At 59-34, the SF Giants have the best winning percentage in MLB. There are many reasons for this, but they excel in a key measure that tends to correlate with a team’s overall record. In fact, they excel in almost every facet of the game. However, there is one category that has stood out among the rest since President of Baseball Operations Farhan Zaidi joined the organization in the winter of 2018.
The walk-to-kill ratio (BB / K) is a clear indicator of an attack’s ability to control the strike zone. Since Zaidi took the lead in the front office, offense has steadily improved in this metric. In 2018, the last season under Bobby Evans, the Giants finished with the 28th best BB / K ratio in MLB, posting an abysmal 0.31 ratio. In Zaidi’s first season with the Giants, the offense recorded a 0.33 BB / K ratio, rising to 23rd in the MLB. Last year, that brand took another significant step forward, hitting 0.39 BB / K (18th best in MLB) as the team barely missed the playoffs. Now, in 2021, as strikeouts in the league continue to rise, the Giants are posting a 0.42 BB / K ratio, which is the sixth-best rate in the league.
It’s easy to see why Zaidi could have prioritized this metric so much. There remains a stark contrast between teams that control the strike zone well and those that don’t when it comes to win-loss records. For example, here are the five teams with better BB / K ratios than the Giants:
The worst record of the five teams listed above is the Yankees with a winning percentage of 0.522. Many would say their list is much stronger than what their list suggested.
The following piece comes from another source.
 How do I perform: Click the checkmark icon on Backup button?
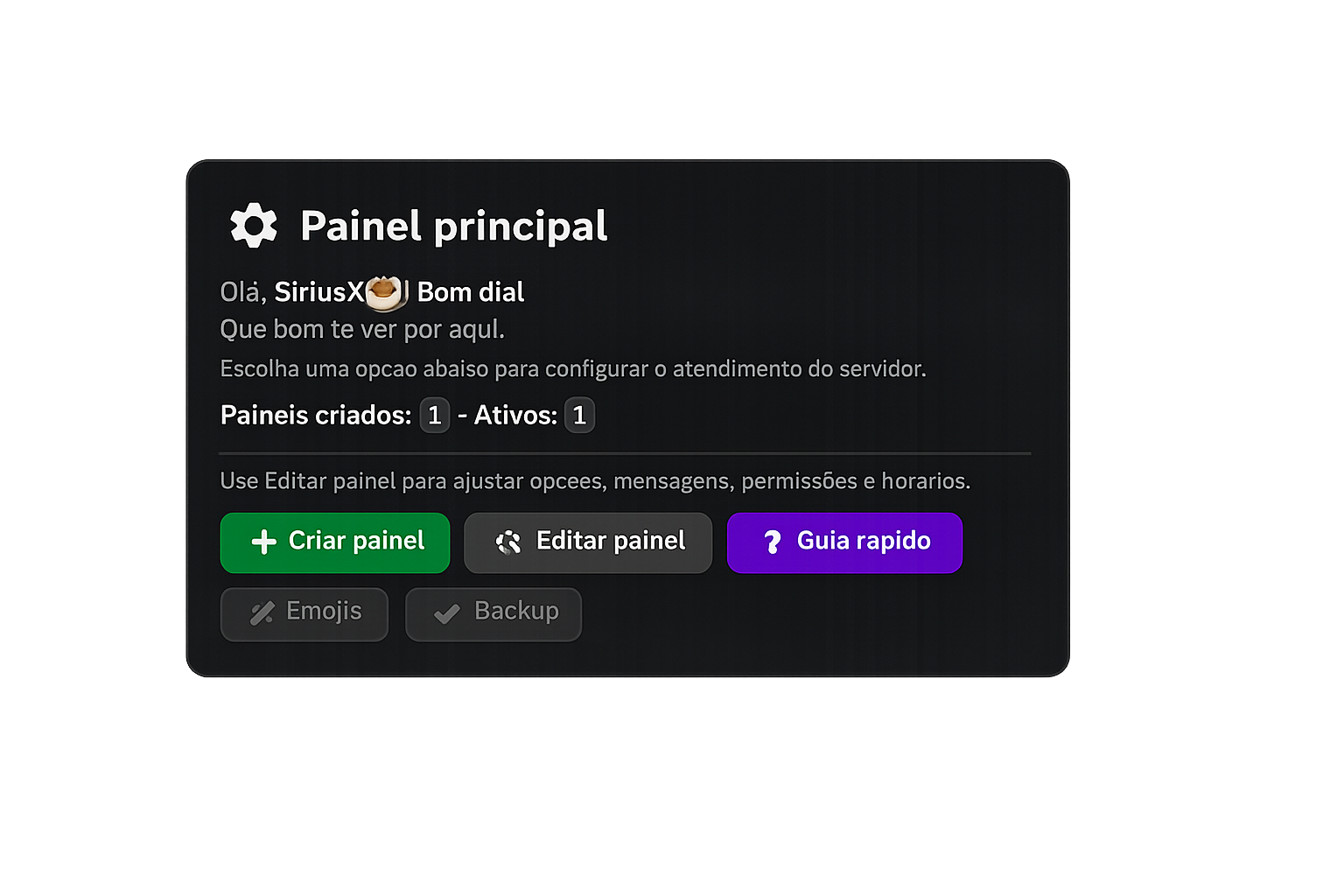(447, 613)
Two of the five teams (Astros – AL West, White Sox – AL Central) lead their respective divisions. The Dodgers (0.611 winning percentages) and Padres (0.573 winning percentages) are said to lead almost every division in baseball, but are stuck behind the Giants in Western NL.
On the other side of the coin, the five worst teams in terms of BB / K are listed below:
Of the five worst teams in this category, none currently has a record of .500 or better. The Angels (.495) and Cubs (.489) hover around that mid-level mark, but the remaining three teams are well below .500. In the case of the Marlins (NL East) and the Orioles (AL East), they comfortably sit last in their respective divisions.
Fans have talked a lot about Zaidi’s penchant for players with high walk rates and, relatively, relatively low strikeout rates. This seemed to be one of the main reasons the franchise was so excited to acquire players like LaMonte Wade Jr. and Jason Vosler this offseason. After three seasons of roster changes, the Giants are finally getting closer to Zaidi’s vision. In 2020, they posted a walk rate of 8.6%, and that rating rose to 10.3% in 2021, ultimately helping them to post one of MLB’s top ten BB / K rates.
The SF Giants keep finding ways to win. They’ve leaned on the depth and it seems like someone new is the hero every night. In order for that person to become the hero, it takes a selective eye and control of the strike zone. The Giants have done it better than most teams this season and the results have followed.